Investigatory Powers Bill

I shall speak to four different sets of amendments. As I said earlier, it is a difficult Bill to support, but I acknowledge the work that Ministers and the Government have done in trying to work with Government Members and Opposition Members to produce a Bill with which we can all begin to start to feel comfortable. I am not a lawyer, but amendments 147 to 152, which stand in my name, are designed to leave out clauses that provide for the modification of warrants. In my view as a non-lawyer, these changes seem, through a major modification, to have the potential to change the key components of a warrant. I wonder at what stage a new warrant should be drafted instead. How far can the warrant be modified before it needs to become a new warrant? The warrant provisions seem to be very wide ranging and very ill defined.

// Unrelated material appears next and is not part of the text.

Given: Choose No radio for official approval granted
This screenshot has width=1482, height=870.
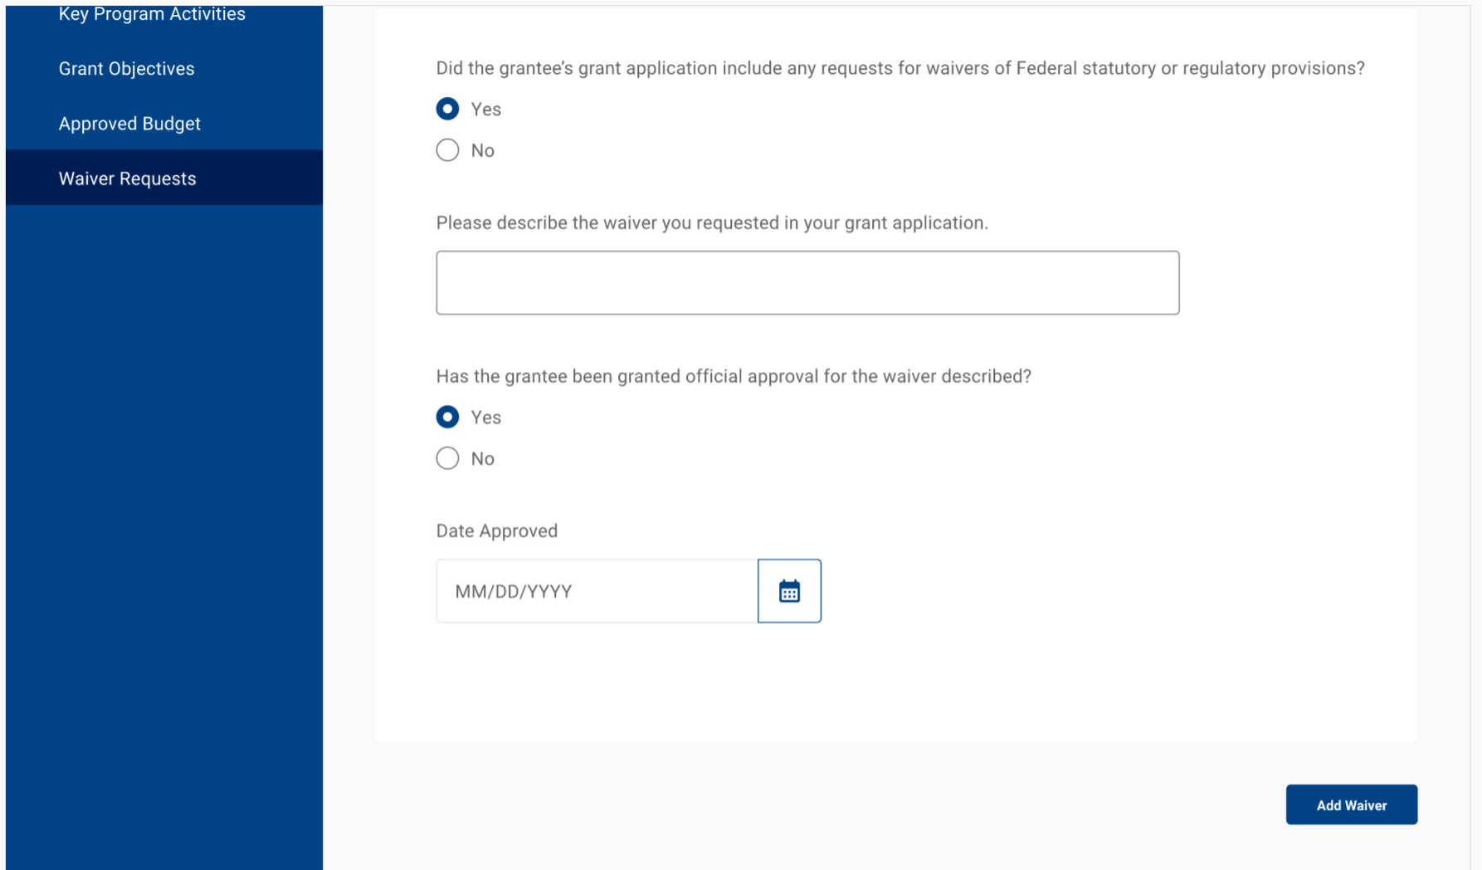Looking at the screenshot, I should (x=447, y=458).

The next set comprises amendments 178 to 186, which try to refine the matters to which targeted equipment interference warrants may relate by removing vague and overly broad categories, including equipment interference for training purposes. People outside this place may not be aware of it, but when we talk about “equipment interference”, we are basically talking about hacking devices that can hack into mobile phones, computers, e-mail systems, or the apps that people use for their banking. “Equipment interference” is a nice way of saying state-authorised hacking, which is what we are talking about here. To me, this is an incredibly intrusive power, permitting real-time surveillance, as well as access to everything we store on our digital devices, from text messages to address books, calendars and emails, along with the websites people visit, which apps they use and how they use them.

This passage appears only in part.